Он взглянул куда-то мимо Н – и только теперь Н обратил внимание на звук быстрых приближающихся шагов. Это был Искендер.
– Когда мне сказали, шеф, что вы уже здесь – я не поверил! – Он был искренне рад. Если бы прежде у них были другие, более близкие отношения, он бы сейчас обнял Н. – Дайте погляжу, каков вы сейчас. – Увиденное ему не понравилось. – Зря вы это придумали, шеф. Посидели бы еще пару дней на крылечке, Мария бы душу отвела. Мы тут пока без вас управляемся. Инерция. Ну конечно – если бы возникли принципиальные вопросы – я бы к вам сей минут прибежал!..
Только теперь он обратил внимание на монашка, скользнул по нему легким взглядом.
– Из каких палестин к нам прибыли, святой отец?
Это было сказано не без иронии. Искендера несло, он был в своей стихии, свобода стала светофильтром в его глазах: по сути, он не видел монашка, поскольку не думал о нем.
Монашек слегка поклонился. Он стоял так, чтобы закрывать спиной скрижаль. Из-за роста он не был уверен, хорошо ли у него получается, и это сковывало его фигуру; впрочем – едва заметно.
– Из Почаевской лавры, – сказал монашек. Он был само смирение. – Я только на эту Пасху принял постриг, и испросил благословения у владыки на паломничество в Святую землю.
– Где мы – и где Святая земля, – возразил Искендер. Ему было все равно, но был повод поразвлечься. – К тому же, как я наслышан, в наши дни ко гробу Господню летают самолетами. В пятницу полетел – в воскресенье вечером возвратился. Удобно – и не хлопотно.
– А я иду пешком, – мягко возразил монашек.
Только теперь Искендер поглядел на него внимательно: ему стало интересно.
– А ну – покажи подошвы.
Монашек приподнял рясу и показал. Ботинки были старые, дешевые; наклеенные резиновые подметки тоже пора было менять.
– Ну ты даешь!..
– Братия в монастыре тоже допытывалась: зачем тебе это? какой в этом смысл? – Монашек застенчиво улыбнулся. – Я не знал, что им ответить. И сейчас не знаю. Просто я чувствую, что должен пройти этот путь... Я не думаю, что каждый шаг приближает меня к Господу, – монашек перекрестился, – дело не в километраже, а в самом процессе.

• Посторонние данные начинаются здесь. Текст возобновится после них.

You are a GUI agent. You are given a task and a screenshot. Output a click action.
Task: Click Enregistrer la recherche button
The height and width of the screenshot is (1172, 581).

В преодолении одиночества души, в освобождении от мыслей... от всех мыслей!
– Так уж и от всех?
– Конечно! Ведь мыслить нас научил Сатана. – Монашек опять перекрестился. – Значит, ни счастье, ни покой...
– Это одно и то же, – резко сказал Искендер.

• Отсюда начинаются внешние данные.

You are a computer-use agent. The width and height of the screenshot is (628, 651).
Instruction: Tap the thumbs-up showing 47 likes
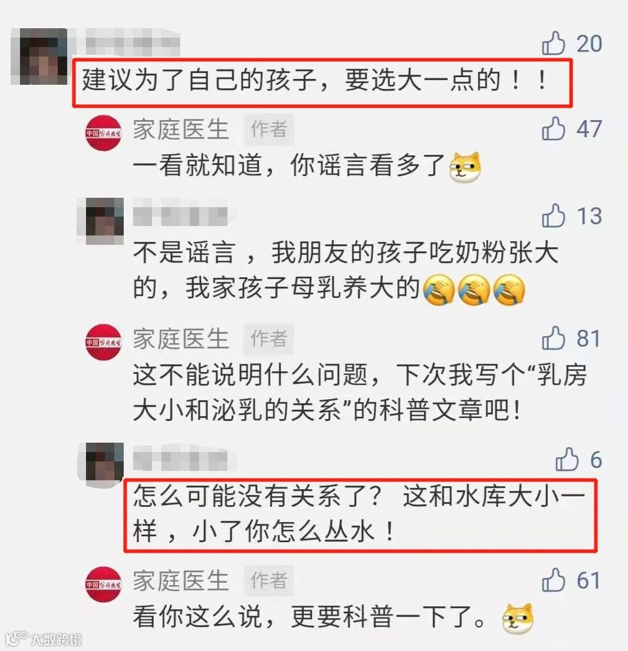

– Может быть. Я подумаю об этом... Но вы, надеюсь, не станете возражать, – монашек постучал пальцем по своему виску, – что все наши беды – от этого?
– Не стану, – засмеялся Искендер. – Хочешь добрый совет? – Монашек поклонился. – Чем дурью маяться – потрудился бы во славу своего Господа на этой стройке. Святая земля там, где ты вложил свою душу. Попробуй полюбить физический труд. Впрочем, – опять хохотнул Искендер, – я уже знаю твою отговорку: ведь и трудиться нас научил Сатана.
Монашек перекрестился: – Каждый из нас – внутри себя – в своей душе – строит Божий Храм. А в какую внешнюю, материальную форму это выльется – разве имеет значение?..
– Вот-вот, другого от тебя я и не ждал. Слова, слова... Ты мне ясен, дорогой, и – уж прости меня, грешного, – не интересен. – Искендер повернулся к Н. – Виноват, шеф, чуть не запамятовал. – Он достал из кармана бумаги, Н сразу признал свои ксерокопии. – Я у вас прихватизировал документацию. Вы были без сознания, а контролировать процесс вслепую... Поверьте, мне очень неловко, но уж как получилось...
Искендер протянул ксерокопии. Вода повредила структуру бумаги, она стала рыхлой внутри и коробилась от внешней корки. Вчера я был уже в сознании, припомнил Н, да если б и спал – Мария никогда бы не позволила шарить по моим карманам, тем более – что-то забрать. Значит, он это сделал еще до того, как притащил меня в хату...
Н даже не прикоснулся к бумагам, махнул рукой: оставь у себя.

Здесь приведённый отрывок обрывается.